Task to complete
List each line of the records below that contains the word "navigation", copying every such line in full.
********
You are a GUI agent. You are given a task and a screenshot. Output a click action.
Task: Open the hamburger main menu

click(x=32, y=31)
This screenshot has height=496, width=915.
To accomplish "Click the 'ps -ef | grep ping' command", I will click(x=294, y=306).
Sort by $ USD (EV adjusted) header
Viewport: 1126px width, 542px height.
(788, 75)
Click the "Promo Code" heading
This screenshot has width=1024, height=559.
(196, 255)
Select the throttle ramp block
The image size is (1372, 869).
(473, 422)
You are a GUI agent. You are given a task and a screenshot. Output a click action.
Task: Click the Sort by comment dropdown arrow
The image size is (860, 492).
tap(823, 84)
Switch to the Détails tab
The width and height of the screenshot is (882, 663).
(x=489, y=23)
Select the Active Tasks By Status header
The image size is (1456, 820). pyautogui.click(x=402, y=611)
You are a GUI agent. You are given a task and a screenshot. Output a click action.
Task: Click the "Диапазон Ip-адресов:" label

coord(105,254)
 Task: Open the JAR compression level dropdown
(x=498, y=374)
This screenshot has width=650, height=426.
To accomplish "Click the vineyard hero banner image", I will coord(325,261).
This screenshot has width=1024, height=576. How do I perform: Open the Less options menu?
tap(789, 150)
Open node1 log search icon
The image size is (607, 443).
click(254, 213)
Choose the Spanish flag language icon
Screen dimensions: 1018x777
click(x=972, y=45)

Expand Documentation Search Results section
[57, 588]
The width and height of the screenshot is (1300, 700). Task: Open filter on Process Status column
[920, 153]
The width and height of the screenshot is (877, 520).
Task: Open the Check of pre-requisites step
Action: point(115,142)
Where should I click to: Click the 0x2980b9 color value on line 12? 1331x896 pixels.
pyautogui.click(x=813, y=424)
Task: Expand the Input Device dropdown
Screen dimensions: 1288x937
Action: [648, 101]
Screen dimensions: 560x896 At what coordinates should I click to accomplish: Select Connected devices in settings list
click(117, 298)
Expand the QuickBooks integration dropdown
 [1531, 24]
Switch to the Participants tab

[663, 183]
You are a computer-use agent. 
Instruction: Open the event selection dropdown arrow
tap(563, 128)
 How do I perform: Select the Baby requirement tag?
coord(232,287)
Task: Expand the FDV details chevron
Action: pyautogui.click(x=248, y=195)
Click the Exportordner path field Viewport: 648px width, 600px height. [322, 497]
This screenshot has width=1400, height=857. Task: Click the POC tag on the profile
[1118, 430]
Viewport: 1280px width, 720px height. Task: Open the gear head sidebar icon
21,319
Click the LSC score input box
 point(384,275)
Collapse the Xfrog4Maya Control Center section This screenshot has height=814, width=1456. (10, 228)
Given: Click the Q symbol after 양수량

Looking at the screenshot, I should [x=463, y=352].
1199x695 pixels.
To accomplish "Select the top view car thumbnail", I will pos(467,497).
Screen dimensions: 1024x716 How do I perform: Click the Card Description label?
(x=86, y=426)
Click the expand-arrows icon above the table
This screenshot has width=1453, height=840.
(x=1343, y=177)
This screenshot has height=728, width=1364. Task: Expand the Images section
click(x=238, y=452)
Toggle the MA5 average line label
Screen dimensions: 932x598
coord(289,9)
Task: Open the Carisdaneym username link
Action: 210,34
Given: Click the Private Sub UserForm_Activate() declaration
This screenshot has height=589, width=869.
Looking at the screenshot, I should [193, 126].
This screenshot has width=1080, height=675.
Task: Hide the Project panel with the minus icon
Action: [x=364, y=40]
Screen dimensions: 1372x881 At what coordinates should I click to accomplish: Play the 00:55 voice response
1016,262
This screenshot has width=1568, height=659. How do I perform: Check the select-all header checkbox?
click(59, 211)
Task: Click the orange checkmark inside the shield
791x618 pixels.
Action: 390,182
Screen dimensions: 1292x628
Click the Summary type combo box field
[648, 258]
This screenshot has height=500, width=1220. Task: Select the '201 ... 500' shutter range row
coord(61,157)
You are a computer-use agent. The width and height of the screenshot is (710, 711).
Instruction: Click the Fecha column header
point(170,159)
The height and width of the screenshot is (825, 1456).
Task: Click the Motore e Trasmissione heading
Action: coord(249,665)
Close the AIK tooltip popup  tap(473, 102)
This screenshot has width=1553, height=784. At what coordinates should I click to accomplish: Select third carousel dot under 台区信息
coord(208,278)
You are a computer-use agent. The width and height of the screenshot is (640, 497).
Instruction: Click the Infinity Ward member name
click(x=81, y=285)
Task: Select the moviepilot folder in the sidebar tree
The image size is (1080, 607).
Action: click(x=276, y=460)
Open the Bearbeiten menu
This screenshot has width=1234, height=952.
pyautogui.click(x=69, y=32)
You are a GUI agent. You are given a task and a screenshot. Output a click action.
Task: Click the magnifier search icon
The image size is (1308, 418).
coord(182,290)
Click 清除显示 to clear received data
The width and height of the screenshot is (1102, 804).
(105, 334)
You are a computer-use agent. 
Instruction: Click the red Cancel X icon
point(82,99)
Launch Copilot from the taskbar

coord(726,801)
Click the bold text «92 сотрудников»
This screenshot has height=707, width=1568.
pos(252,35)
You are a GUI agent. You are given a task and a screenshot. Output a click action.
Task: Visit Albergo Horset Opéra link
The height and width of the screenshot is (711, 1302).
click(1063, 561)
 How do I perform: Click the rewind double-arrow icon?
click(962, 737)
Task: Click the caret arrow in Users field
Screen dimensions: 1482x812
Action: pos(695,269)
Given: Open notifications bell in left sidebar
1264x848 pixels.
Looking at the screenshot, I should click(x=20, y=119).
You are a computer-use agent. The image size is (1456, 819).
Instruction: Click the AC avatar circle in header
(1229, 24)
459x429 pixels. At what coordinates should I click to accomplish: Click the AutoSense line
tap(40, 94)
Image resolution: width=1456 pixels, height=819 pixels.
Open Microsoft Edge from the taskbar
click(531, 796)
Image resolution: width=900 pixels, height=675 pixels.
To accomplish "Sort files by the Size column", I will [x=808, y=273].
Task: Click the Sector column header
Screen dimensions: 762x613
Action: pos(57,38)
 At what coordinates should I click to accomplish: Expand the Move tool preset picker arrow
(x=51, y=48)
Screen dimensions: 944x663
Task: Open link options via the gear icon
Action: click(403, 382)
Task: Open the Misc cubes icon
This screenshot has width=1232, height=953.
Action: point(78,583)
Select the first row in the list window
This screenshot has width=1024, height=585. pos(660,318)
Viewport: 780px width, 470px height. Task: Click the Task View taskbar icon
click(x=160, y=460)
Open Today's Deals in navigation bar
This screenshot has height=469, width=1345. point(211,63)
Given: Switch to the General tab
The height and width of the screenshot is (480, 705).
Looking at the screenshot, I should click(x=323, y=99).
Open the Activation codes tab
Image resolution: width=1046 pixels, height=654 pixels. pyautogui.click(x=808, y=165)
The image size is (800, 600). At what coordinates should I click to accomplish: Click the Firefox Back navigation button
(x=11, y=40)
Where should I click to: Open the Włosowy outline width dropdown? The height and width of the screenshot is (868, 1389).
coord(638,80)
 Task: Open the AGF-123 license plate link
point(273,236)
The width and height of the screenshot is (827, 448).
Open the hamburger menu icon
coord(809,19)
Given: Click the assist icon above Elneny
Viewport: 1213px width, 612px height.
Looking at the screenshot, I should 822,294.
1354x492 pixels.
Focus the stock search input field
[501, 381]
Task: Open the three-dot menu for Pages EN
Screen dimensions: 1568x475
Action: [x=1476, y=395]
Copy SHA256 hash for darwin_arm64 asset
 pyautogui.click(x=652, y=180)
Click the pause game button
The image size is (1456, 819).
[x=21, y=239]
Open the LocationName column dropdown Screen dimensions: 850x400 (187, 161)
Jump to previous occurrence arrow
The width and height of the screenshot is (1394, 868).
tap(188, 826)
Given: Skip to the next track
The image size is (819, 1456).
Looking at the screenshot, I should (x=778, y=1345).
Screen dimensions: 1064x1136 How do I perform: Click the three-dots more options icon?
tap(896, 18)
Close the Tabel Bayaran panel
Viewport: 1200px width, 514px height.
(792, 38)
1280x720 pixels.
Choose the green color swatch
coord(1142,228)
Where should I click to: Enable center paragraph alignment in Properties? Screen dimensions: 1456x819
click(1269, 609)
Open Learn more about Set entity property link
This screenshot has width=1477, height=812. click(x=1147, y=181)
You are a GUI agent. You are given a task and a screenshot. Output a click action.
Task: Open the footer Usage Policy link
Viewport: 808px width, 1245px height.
********
Output
Open Today's Deals in navigation bar
The image size is (800, 600). At what coordinates should I click to accomplish: Click the Firefox Back navigation button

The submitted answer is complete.